How long should you run an A/B test?
Until the predetermined sample is reached, not until the figure looks good. Set the number of visitors per variant before you start, and run the test to the end even if B leads early. A common benchmark is at least one to two full weeks so that both weekdays and weekends are covered, but the real length is set by how long it takes to reach the sample. Stopping the moment a variant leads is the most common way to get a false result.
What is statistical significance?
Statistical significance means the difference between A and B is probably real and not chance. A common threshold is 95 percent confidence, that is at most a five percent risk that you see a difference that is not actually there. Significance does not say how large the difference is or that it is worth anything commercially, only that it probably is not down to luck. That is why it is always read together with how large the effect is and what it means for the business.

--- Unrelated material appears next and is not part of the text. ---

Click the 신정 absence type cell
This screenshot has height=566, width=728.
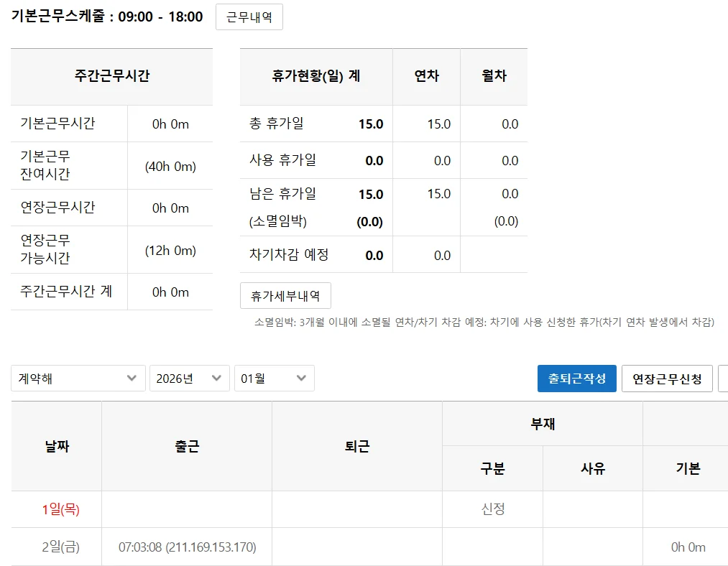click(x=492, y=509)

A/B test or multivariate test?
An A/B test compares two whole variants and answers which one wins. A multivariate test compares several elements in combination, headline and image at the same time for instance, and shows how they interact. The price for that is traffic: the combinations split the visitors into many more groups, so a multivariate test needs far more traffic to reach significance. For most sites a focused A/B test is the right choice, and multivariate becomes relevant only at high traffic.
Can you A/B test with little traffic?
Rarely in a meaningful way. With low traffic it takes so long to reach significance that the test becomes impractical, and the risk of reading the result too early grows. Then directly implementing a well-grounded hypothesis is usually better: make the change, follow the outcome against the business over time, and learn from the direction. A/B testing pays off when the traffic is enough to give an answer in a reasonable time, not as a principle regardless of volume.